CRICC treated crime like
a disease, and it trained people to take its pulse and decide what to do. Its
"doctors" were called Consultative Investigators, or CIs. When a
suspected crime was reported, a CI was sent to the scene to assess the
situation and make a recommendation like a doctor's prescription or referral.
The recommendation could range from "no further action required" to
"refer to following agency, organization, specialist" which could
include police departments, private investigators, criminologists, holistic
investigators, social workers, shamans, the media, next of kin, or any one of,
or combination of, several thousand other possibilities, including
"other." The recommendation could also state, "further
assessment required." But this was rare.
Boston Jonson was the
Cream de Menthe of the CI crop. His specialty was events involving human death.

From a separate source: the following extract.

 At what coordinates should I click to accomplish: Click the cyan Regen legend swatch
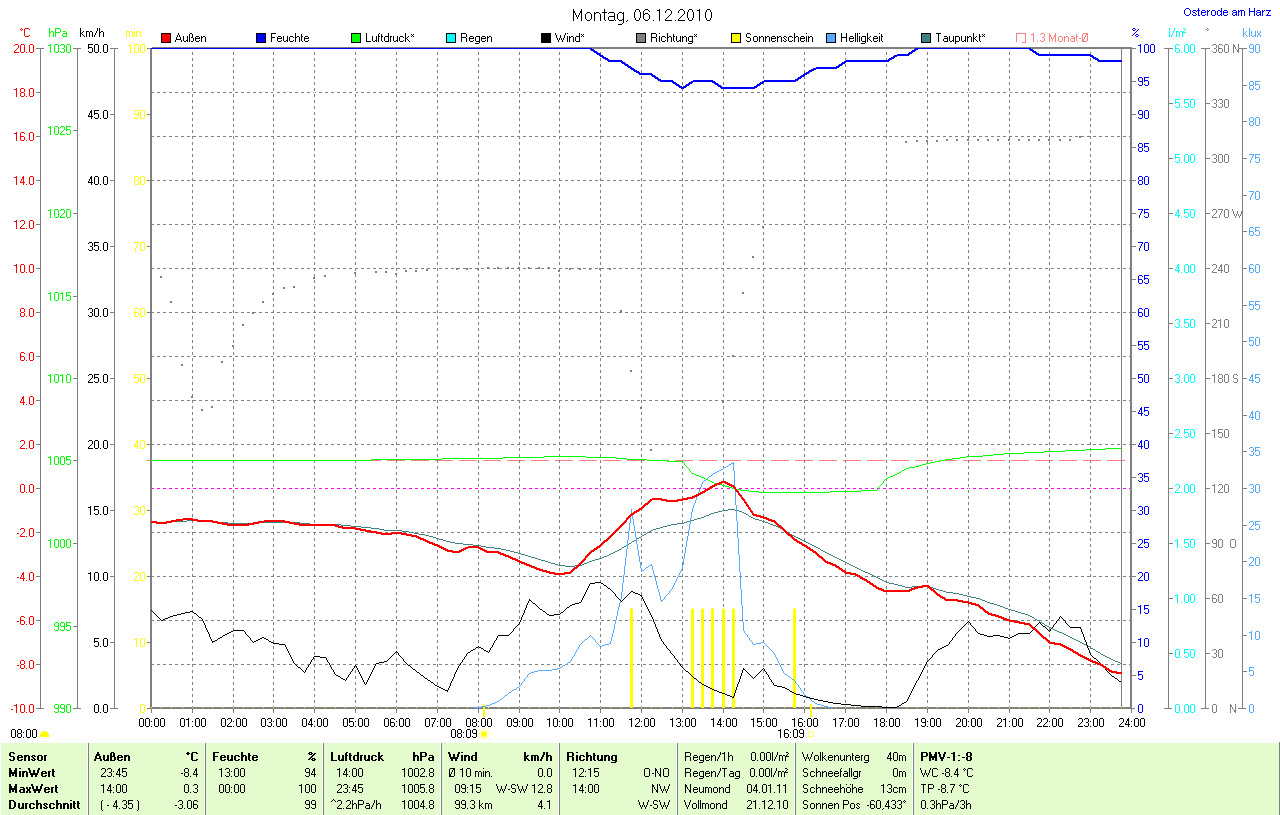451,38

The event involving human death that he was on his way to assess at the moment would prove to be different from anything he'd
assessed before, though he had no idea how he knew this. Perhaps the vibes?
Chapter 4 - A Giant Hollow Caramel
Square with Chandeliers
There was only one way to
describe it: a giant hollow caramel square pulled by giant hands to make the
inside form a long golden hall with chandeliers and teak panels with shiny
brass lamps. Boston stepped from the elevator into a hall of such mellow luxury
you could almost eat it.
Another robed figure
pointed, this time toward the far end of the hall. Boston nodded to the
faceless hood and plied into a river of carpet. He detected a hint of cherries
and mint in the air. In spite of the line of crystal
chandeliers and brass lamps, the light was soft. The air was warm and
womb-like.
Boston breathed as he
walked, breathed deep with his eyes narrowed just enough to keep himself on
course but still block out most of the visual stimuli. He relaxed, breathing
deeper and slower, feeling the pendulum of his soul slicing through the passage
of time. He opened himself to the hall. He became the hall. He welcomed the
vibrations of the hall into his body and mind. He willed himself to yield to
the vibrations, to feel the vibrations, to learn from the vibrations and to
become one with the meaning and reality of the vibrations.
He tripped and nearly
tore a brass lamp out of the wall to stop diving face-first into the carpet. He
looked back, smiling shyly, but the hooded man was gone. At the end of the hall
he walked through a somber mahogany doorway and into
what looked like a huge round checkerboard with a leather chair in the center. Another hooded man pointed toward a far wall where
a man lay on the floor, propped against the wall, mash dripping from his mouth,
eyes wide and dead. A white cardboard box lay open beside him, and all around
him the floor was littered with paper wrappings. Figures in dark brown robes
fussed around the body. Boston said, "Don't touch anything."
The figures stopped.
Hoods turned toward Boston and then toward a man in a white robe standing a
dozen feet away from the body. His hood was down around his shoulders,
revealing a massive red-cheeked head. He nodded and the robed figures backed
away from the body. Boston walked up to him and extended his hand, "Mr.
Beaton?"
"Yes, I am Mr.
Beaton." He spoke slowly, as though he were checking each word for
accuracy and correctness. Boston had to crane his head up. Beaton was easily
six and a half feet tall, and big-not fat-big. His short dark hair looked like
something pasted to the top of his head. Even his small face looked pasted onto
the front of his head as an afterthought. His mouth was open and quivering like
something grafted from a fish. He stared right into Boston's eyes. Not looked,
stared. Boston met his eyes dead on.
"Hello, Mr. Beaton.
Boston Jonson, CI."
"Yes, of course. We
sent for you." He pointed toward the body on the floor, still staring at
Boston, and said. "We expect this will be handled with the utmost
discretion, Mr. Jonson. The gentleman on the floor is Gansheng
Barto. Himself."
Gansheng Barto! thought Boston. This limp messy thing on the floor is the great Gansheng Barto. Himself.